Il gambling non è una questione per soli uomini. La campagna contro il gioco d’azzardo patologico in genere concentra la propria attenzione sulla componente maschile della popolazione, tralasciando una percentuale notevole dei clienti del mercato. L’immagine del classico scommettitore vede una preferenza per l’uomo, magari in pensione o disoccupato, che cerca il colpaccio in grado di cambiargli la vita. Recenti dati dimostrano che non sempre è così, e le donne stanno assumendo un ruolo impossibile da ignorare all’interno del settore.
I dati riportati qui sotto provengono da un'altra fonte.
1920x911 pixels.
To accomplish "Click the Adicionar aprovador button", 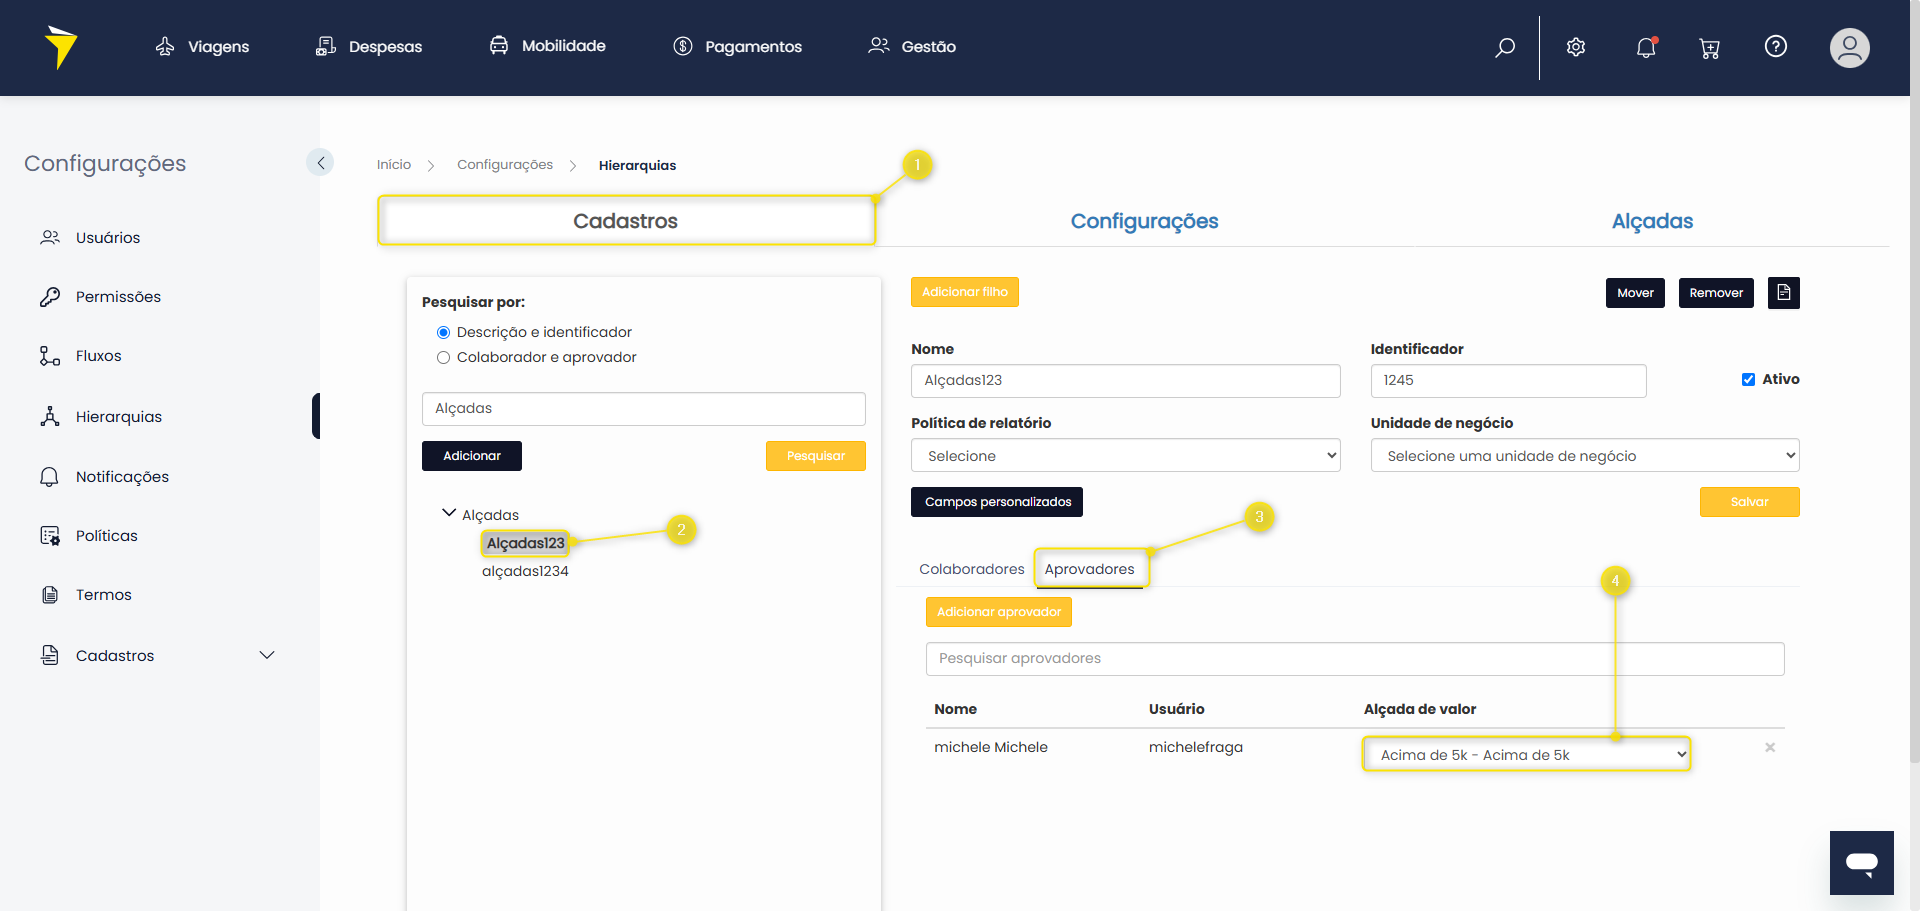I will pyautogui.click(x=998, y=612).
Iniziamo da una serie di considerazioni generali sull’industria dell’azzardo in Italia. Il Decreto Dignità emanato dal governo Lega-5 Stelle ha cercato di regolare la quantità di denaro circolante nel gambling, diminuendo la pubblicità e quindi il potenziale raggio d’influenza sui giocatori. I risultati concreti saranno disponibili soltanto tra qualche anno, quando le aziende di scommesse vedranno davvero terminati i contratti in essere e i nuovi maggiorenni si troveranno in un mondo meno bombardato di pubblicità sul tema. Nel frattempo, il sito Giochidislots ha pubblicato dei dati che sottolineano come il 36,4% di italiani hanno puntato. Più di uno su tre, non una percentuale irrisoria. Solo un quarto di questi gioca in modo saltuario, il 3% viene fatto coincidere con la definizione di giocatore problematico. L’obiettivo dello Stato è intervenire su questo 3%, per quanto il sistema del divieto pubblicitario potrebbe non essere il migliore. Soprattutto perché rischia di sottovalutare, se non ignorare, le “quote rosa” del settore azzardo.
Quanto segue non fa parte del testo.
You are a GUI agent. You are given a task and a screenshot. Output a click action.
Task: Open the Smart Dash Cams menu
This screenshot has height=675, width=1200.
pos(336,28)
Dal report emerge che il 29% degli scommettitori italiani è costituito da donne. Ora ripensate all’immagine che avete del giocatore tipo, o della situazione che pensereste di trovare all’interno di un mini-casinò. Il numero di persone del gentil sesso in un simile ambiente nella realtà è molto più alto di quello della vostra immaginazione. Le donne stanno conquistando il settore del gioco d’azzardo, con numeri in crescita esponenziale. Risulta difficile trovare una “categoria” di giocatrici, come invece si è spesso fatto per gli uomini cercando di trovare un identikit basato su età e lavoro. Resta la percezione, spiegata da alcuni psicologi, che sia più impegnativo individuare una donna con una dipendenza evidente. Soprattutto perché si è rilevato che per il gentil sesso risulta più complicato, a livello psicologico, chiedere aiuto.
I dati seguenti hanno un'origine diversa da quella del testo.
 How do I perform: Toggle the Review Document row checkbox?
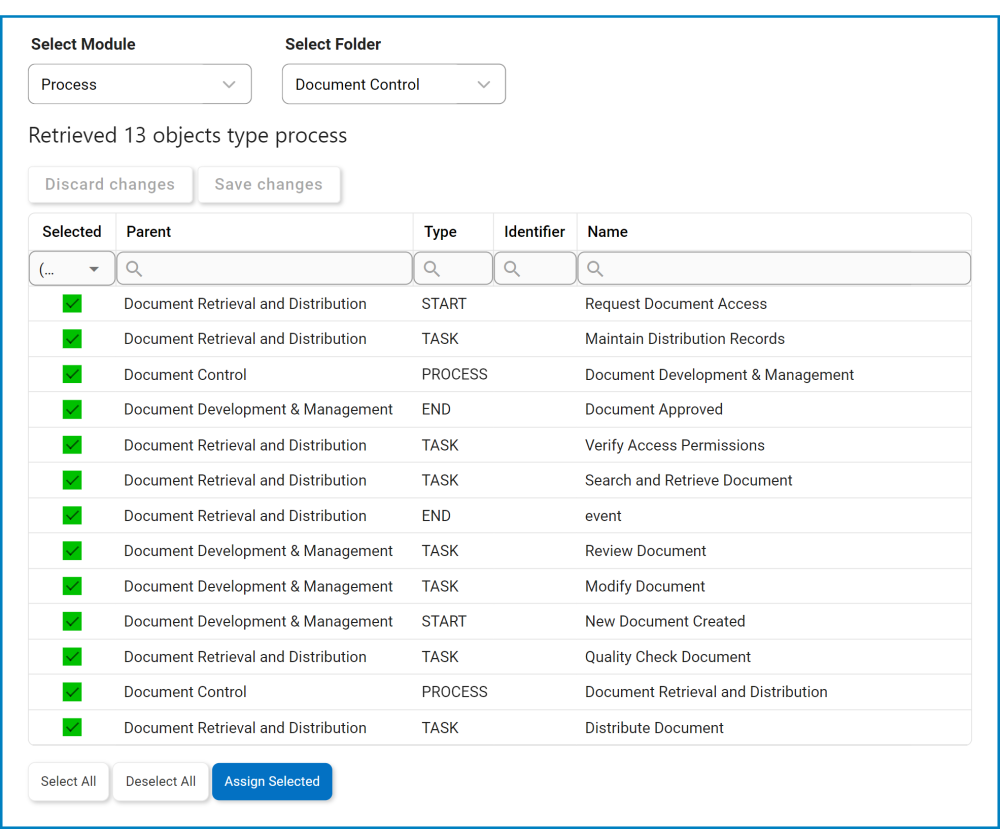tap(72, 551)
In questo processo il ruolo di internet sta diventando sempre più rilevante. Non a caso la dipendenza da shopping è aumentata in modo esponenziale con l’esplosione delle app e dell’e-commerce. Con il gioco d’azzardo il procedimento è simile, in quanto garantisce velocità di esecuzione e soprattutto totale anonimato nei confronti della società. Perché, ammettiamolo, il fatto che l’immaginario collettivo escluda ancora (quasi completamente) la donna dal settore del gioco d’azzardo ha un impatto emotivo su chi ha un’ossessione compulsiva nei confronti delle scommesse. Poter puntare da casa propria tramite smartphone, tablet o PC è una possibilità che gioca a favore dell’esclusione, non della condivisione della ludopatia. Il primo passo per combattere la diffusione del virus dell’azzardo compulsivo è quindi riconoscere l’importanza delle giocatrici, impedirne l’isolamento e promulgare una cultura contraria all’incolpare automatico di chi cade nel vizio. Tutte strade complicate da percorrere, che ancora non sono state prese in considerazione.